One area where the two conflicts would share much is scarcity. The UN Comtrade Database date tells us that between 2014 and 2020 a staggering 24% of Global wheat exports and 14% of corn exports by trade value came from Russia and Ukraine. This has led to a massive food crisis, which we are really only seeing the beginning of. This has hit developing nations particularly hard. Add to that the growing cost of the energy and fuel crisis caused by the war, and it is easy to see how deeply conflicts impact the global economy.

A potential China-Taiwan war would see the global economy impacted in a far more fundamental way even than that of the Russo-Ukraine war. And it boils down to one thing; Semiconductors. While patently un-sexy, semiconductors are fundamental to modern economies and anyone reading this should be very worried indeed of a China-Taiwan conflict wreaking havoc with global supply chains. And Germany has already experienced this danger first hand.

Caused by the pandemic, Semiconductor chip shortages meant Germany’s automotive industry laid people off and suffered large and uncommon losses. “90%” of the most advanced semiconductor chips, as Joe Biden rightly points out, are made in Taiwan. And it isn’t just the car industry that would be affected by global chip scarcity. Utilities, Communications, Computing, Healthcare to name a few are all key industries which rely on the use of Semiconductors. These are all industries which young people in advanced economies are increasingly flocking to.

In fact, in the West there aren’t a whole lot of industries that don’t rely on semiconductors at some part of the supply chain. A war on the shores of Taiwan then, would surely spell danger for the livelihoods of people all over the developed world. Think of it like this; if the Russia-Ukraine war can grind to a halt the export of wheat, one of the easiest crops to produce in the world, then the infinitely complex Semiconductor industry doesn’t stand a chance.

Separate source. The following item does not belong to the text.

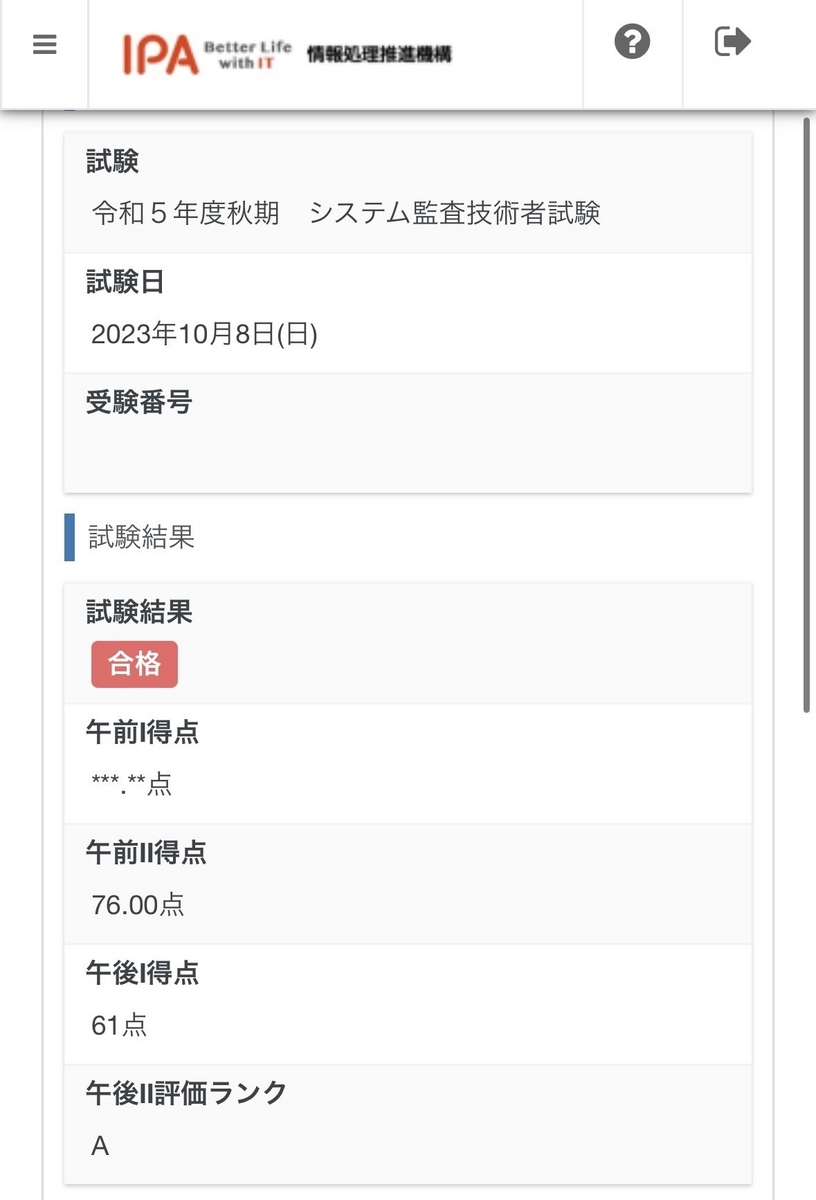Click the 午後I得点 value 61点
Screen dimensions: 816x1200
pos(119,1025)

But it isn’t just mass economic hardship that a war in Taiwan could bring to the West, I would argue there is a very real possibility that Western nations would be dragged into a bloody, global war. The US and Japan are key players in the Pacific region, and both have committed to a free and open Indo-Pacific region. China starting a war against its neighbour could see Western allies dragged into it. In the event of war,  President Biden being the Commander-in-Chief probably won’t instill much confidence in the West . At a press conference in Tokyo in May, Biden outright said “Yes.” when asked if The US would intervene militarily if war broke out. Biden cited a Treaty which expired over 40 years ago. 

Understandably this caused outrage and made people question America’s ability to protect its friends and the global economy, which will worry leaders in Europe and Asia alike. What is happening in Russia may make the possibility of a war with Western combatants more likely.

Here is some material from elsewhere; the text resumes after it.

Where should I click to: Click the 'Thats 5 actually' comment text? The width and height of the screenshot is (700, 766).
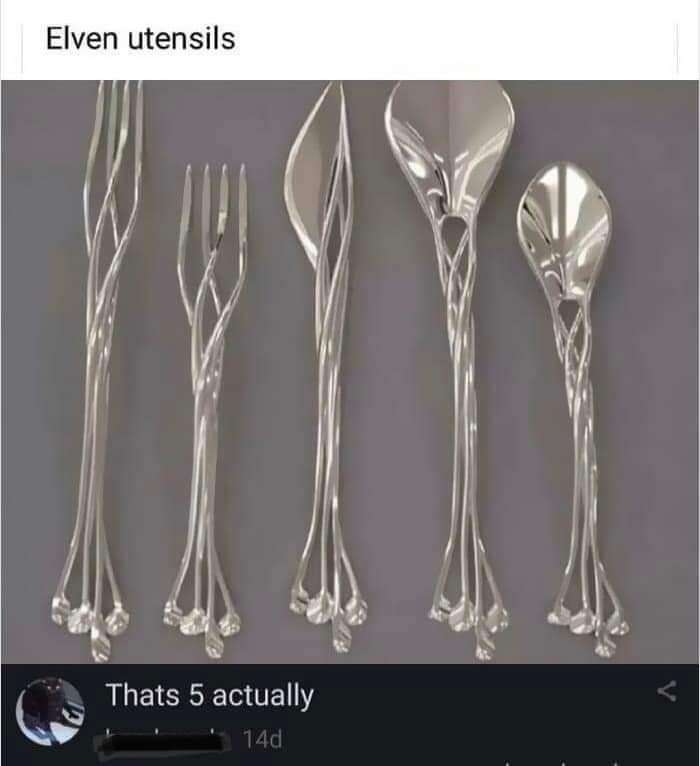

The international community has been pretty roundly appalled by Russia’s war; America will not want to sit idly by while another major player goes against the international order and slaughters civilians at will. Add to this whole scenario China’s nuclear ally North Korea nearby and you have a recipe for a disaster which really goes above and beyond what we are seeing in Eastern Europe.

It must be said however that the anger levelled at Russia’s foray into Ukraine might actually help the global security environment, in a strange way. The anger towards Russia and the comprehensive (if ineffective) sanctions against it may be enough to make China think twice about any invasion. After all, China’s “economic decoupling” from the West is a way off from being complete as the Asian behemoth still relies on exporting goods to the West.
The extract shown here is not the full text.